Os dados analisados indicam que tanto níveis elevados quanto reduzidos de agressividade podem comprometer significativamente a adaptação do indivíduo, especialmente em contextos que exigem tomada de decisão rápida, como o trânsito.

 

DISCUSSÃO

Conforme a Resolução CFP nº 001/2019, indivíduos com agressividade aumentada ou diminuída podem ser considerados inaptos temporariamente, devido aos riscos associados.

 

Exemplos Práticos (Fictícios)

Trabalho: um indivíduo com agressividade aumentada reage com explosões verbais a críticas, gerando conflitos constantes.

Família: comportamento agressivo físico ou verbal diante de frustrações.

Vida social: dificuldade em manter vínculos devido à hostilidade.

Futebol: torcedor que se envolve em brigas após derrota do time.

Política: incapacidade de dialogar com opiniões divergentes, recorrendo a ataques pessoais.

Por outro lado:

Agressividade diminuída:

Incapacidade de se posicionar no trabalho;

Submissão em relações abusivas;

Dificuldade de reação em situações de risco no trânsito.

Esses padrões comprometem a segurança e justificam a decisão técnica de inaptidão temporária.

 

CONCLUSÃO

A agressividade é um fenômeno multifacetado, essencial à sobrevivência humana, mas que, em níveis disfuncionais, pode gerar prejuízos significativos.
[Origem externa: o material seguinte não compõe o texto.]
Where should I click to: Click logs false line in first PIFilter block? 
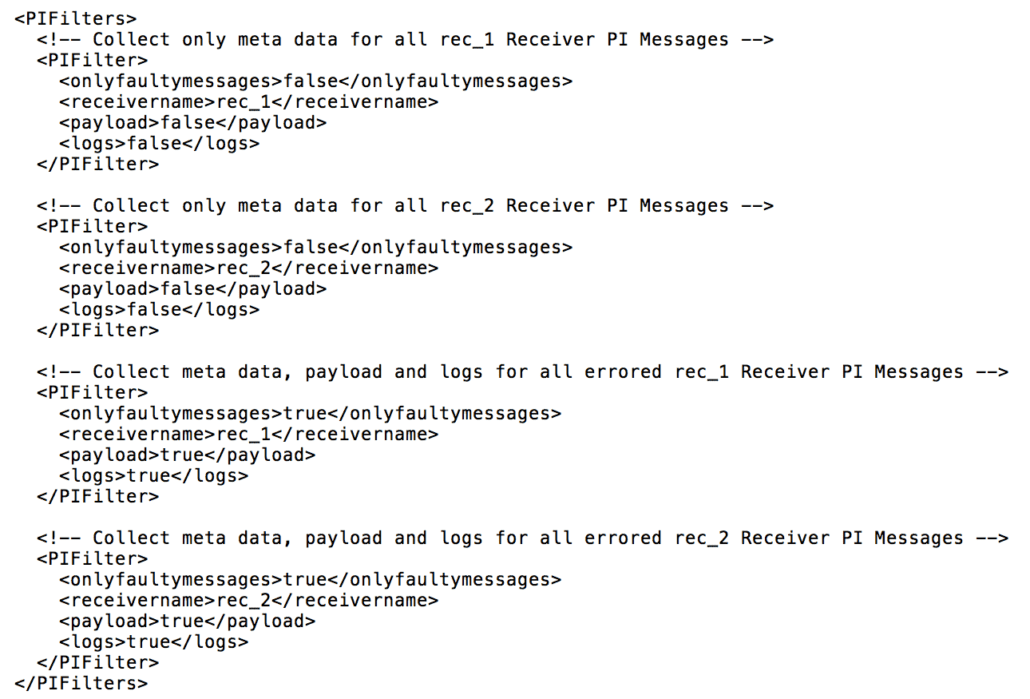tap(159, 143)
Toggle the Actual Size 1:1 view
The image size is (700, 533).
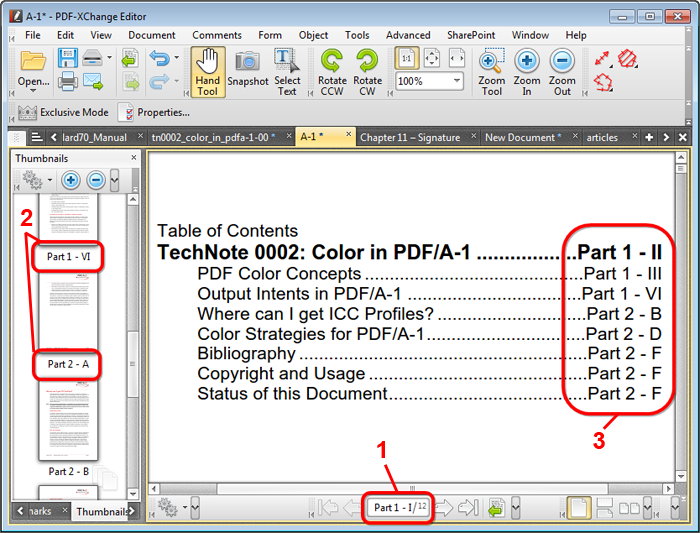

No contexto da Psicologia do Trânsito, sua avaliação é fundamental para garantir a segurança individual e coletiva.

A Resolução CFP nº 001/2019 oferece respaldo técnico para decisões profissionais, reforçando a importância de uma análise criteriosa e ética. Intervenções psicoterapêuticas e, quando necessário, farmacológicas, mostram-se eficazes na regulação desse traço.

 

REFERÊNCIAS BIBLIOGRÁFICAS

 

AMERICAN PSYCHIATRIC ASSOCIATION. DSM-5-TR: Manual Diagnóstico e Estatístico de Transtornos Mentais. Porto Alegre: Artmed, 2022.

 

ORGANIZAÇÃO MUNDIAL DA SAÚDE. CID-11: Classificação Internacional de Doenças. Genebra: OMS, 2019.

 

BANDURA, Albert. Aggression: A Social Learning Analysis. New Jersey: Prentice Hall, 1973.

 

FREUD, Sigmund. Além do Princípio do Prazer. Rio de Janeiro: Imago, 1920.

 

LORENZ, Konrad. A Agressão: Uma História Natural do Mal. São Paulo: Martins Fontes, 1966.

 

Conselho Federal de Psicologia. Resolução nº 001/2019.